Capítulo 17 - Capítulo 10


Fanfic / Fanfiction Quatro amigas e um segredo - Capítulo 17 - Capítulo 10

P.O.V Alyssa

Acabamos de jogar, Lua foi tomar banho e Charlotte foi para o quarto dela.

Entrei no meu quarto e decidi que queria sair um pouco para esfriar a cabeça, coloquei uma música do meu celular para tocar ~" Taca a bunda no grau"~ e entrei no banho.
Coloquei uma camiseta simples, um sapato da adidas, uma calça escura e peguei uma bolsa, meu celular, minha carteira e fui no quarto na Lua avisar ela.

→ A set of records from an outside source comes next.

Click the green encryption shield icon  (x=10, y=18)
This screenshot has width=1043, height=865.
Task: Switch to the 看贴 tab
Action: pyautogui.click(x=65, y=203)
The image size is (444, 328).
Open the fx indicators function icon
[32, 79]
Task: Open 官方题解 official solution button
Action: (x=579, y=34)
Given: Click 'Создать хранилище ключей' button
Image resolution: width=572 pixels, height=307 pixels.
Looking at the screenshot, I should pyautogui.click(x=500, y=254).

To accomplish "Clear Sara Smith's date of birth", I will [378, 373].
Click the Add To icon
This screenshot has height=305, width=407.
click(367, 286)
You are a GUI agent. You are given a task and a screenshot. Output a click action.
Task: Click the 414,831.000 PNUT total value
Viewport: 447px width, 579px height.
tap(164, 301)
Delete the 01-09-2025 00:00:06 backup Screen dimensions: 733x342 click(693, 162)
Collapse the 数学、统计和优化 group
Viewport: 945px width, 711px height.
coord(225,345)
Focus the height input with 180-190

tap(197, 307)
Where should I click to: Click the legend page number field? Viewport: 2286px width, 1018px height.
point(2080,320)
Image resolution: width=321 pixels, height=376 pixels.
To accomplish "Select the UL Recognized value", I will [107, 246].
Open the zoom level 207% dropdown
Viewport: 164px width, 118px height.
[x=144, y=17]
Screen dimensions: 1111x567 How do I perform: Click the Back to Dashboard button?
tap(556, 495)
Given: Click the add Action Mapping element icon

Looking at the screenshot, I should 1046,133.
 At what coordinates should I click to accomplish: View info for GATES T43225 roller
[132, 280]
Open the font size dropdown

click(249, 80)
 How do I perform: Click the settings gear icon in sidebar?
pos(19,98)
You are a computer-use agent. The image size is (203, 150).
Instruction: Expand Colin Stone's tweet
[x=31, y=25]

- Lua vou sair, não tenho hora para voltar, avise a Charlotte para mim. ( disse perto da porta do quarto dela)

- Que? Não entendi nada. ( ela disse abaixando o volume da música do celular)

- Vou sair, não tenho hora para voltar, avise a Charlotte. ( disse saindo do quarto dela antes mesmo dela responder)

Sai e pensei em ir no Starbucks, primeiro chamei um táxi e fiquei no lado de fora do prédio esperando o mesmo chegar, enquanto isso mexia no Instagram, vi vários gatos e curti também claro, até que apareceu uma foto do Ethan com uns 3 meninos, que nossa mãe, um mais lindo que o outro! Tomara que estudem na mesma faculdade que eu. O táxi chegou e eu entrei, avisei o taxista do local ao qual iria e ele me levou até lá, o paguei e entrei no Starbucks.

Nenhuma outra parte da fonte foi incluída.